*** Opening DATA SHOWN ***
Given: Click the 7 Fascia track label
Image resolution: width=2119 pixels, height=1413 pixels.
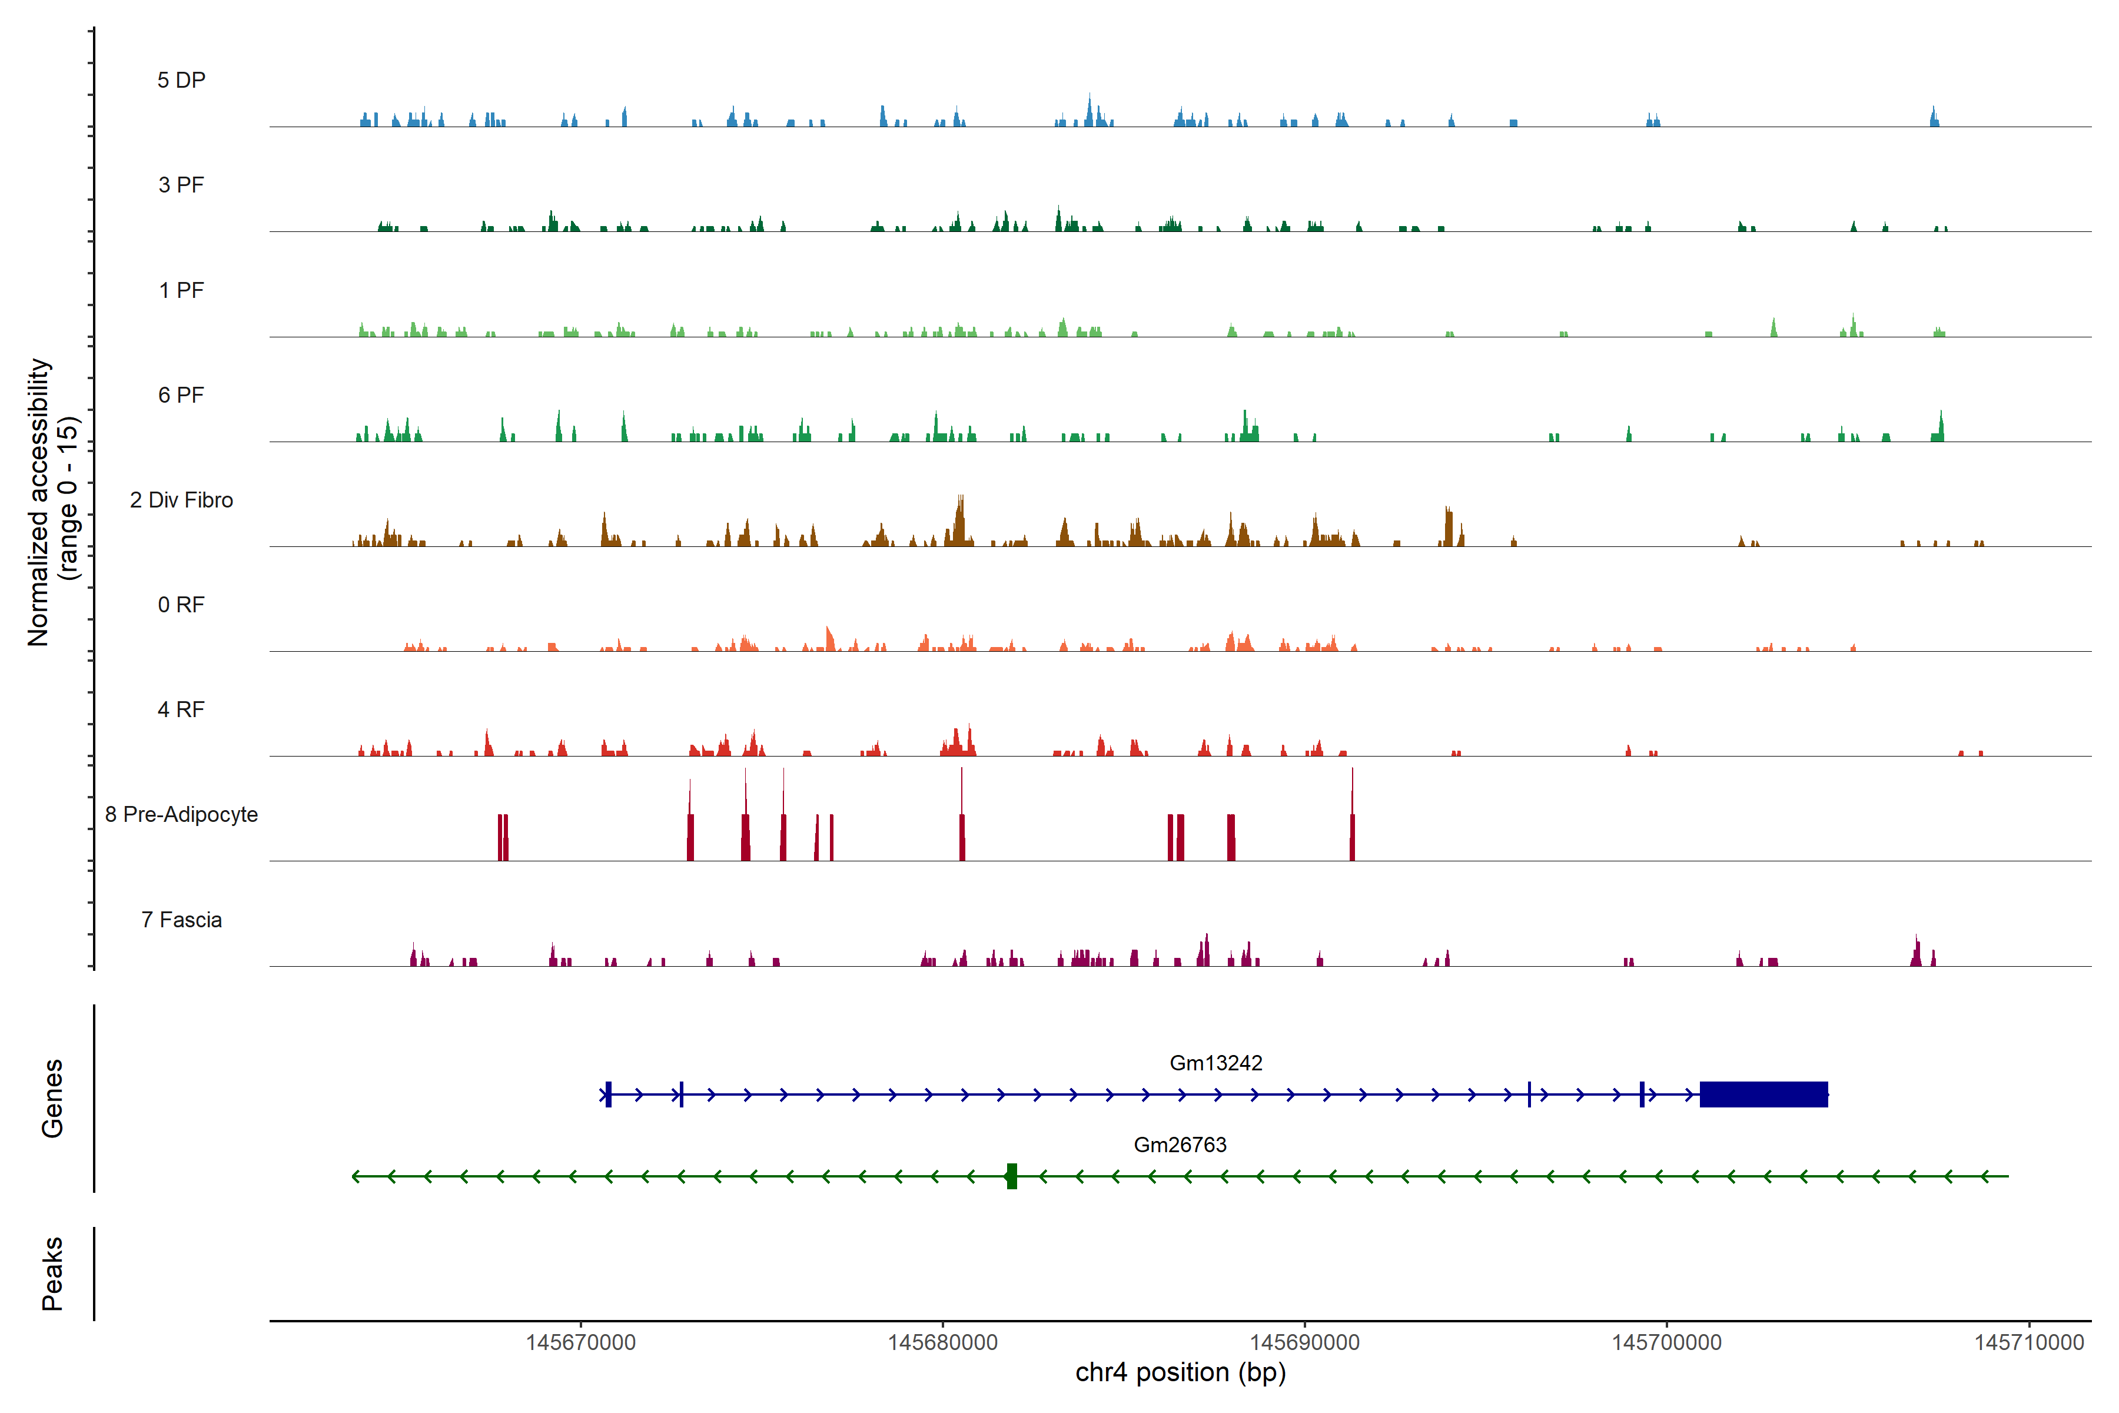Looking at the screenshot, I should click(x=181, y=919).
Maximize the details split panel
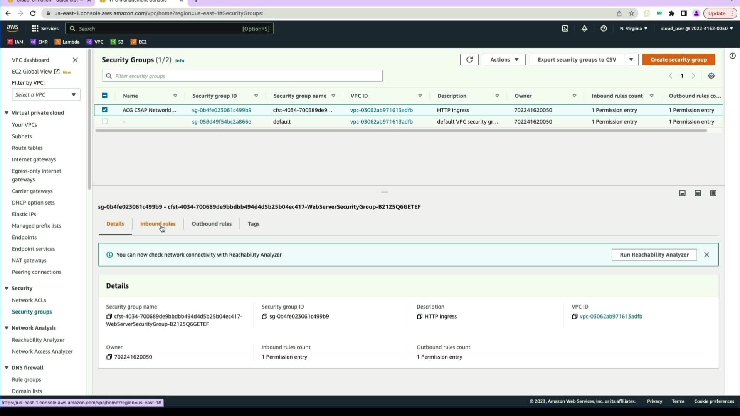740x416 pixels. (x=713, y=193)
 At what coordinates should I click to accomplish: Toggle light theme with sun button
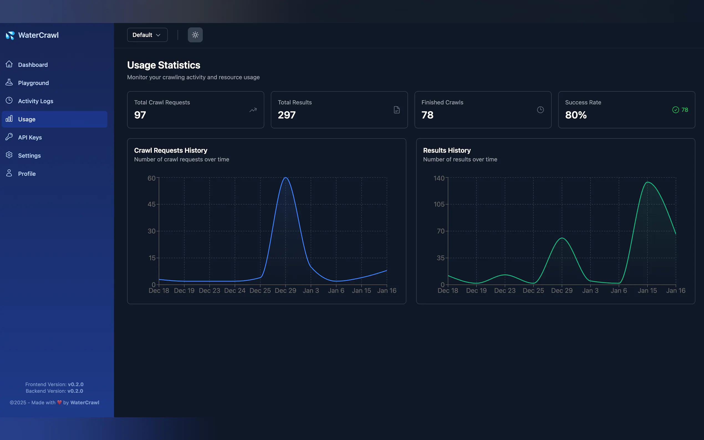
*** Closing DATA SHOWN ***
:: WHAT YOU ARE ASKED TO DO ::
Please set down every line of the data above precisely, dropping the images.

:: ANSWER BOX ::
Given: Click the 7 Fascia track label
Image resolution: width=2119 pixels, height=1413 pixels.
Looking at the screenshot, I should click(x=181, y=919).
Maximize the details split panel
740x416 pixels. (x=713, y=193)
 At what coordinates should I click to accomplish: Toggle light theme with sun button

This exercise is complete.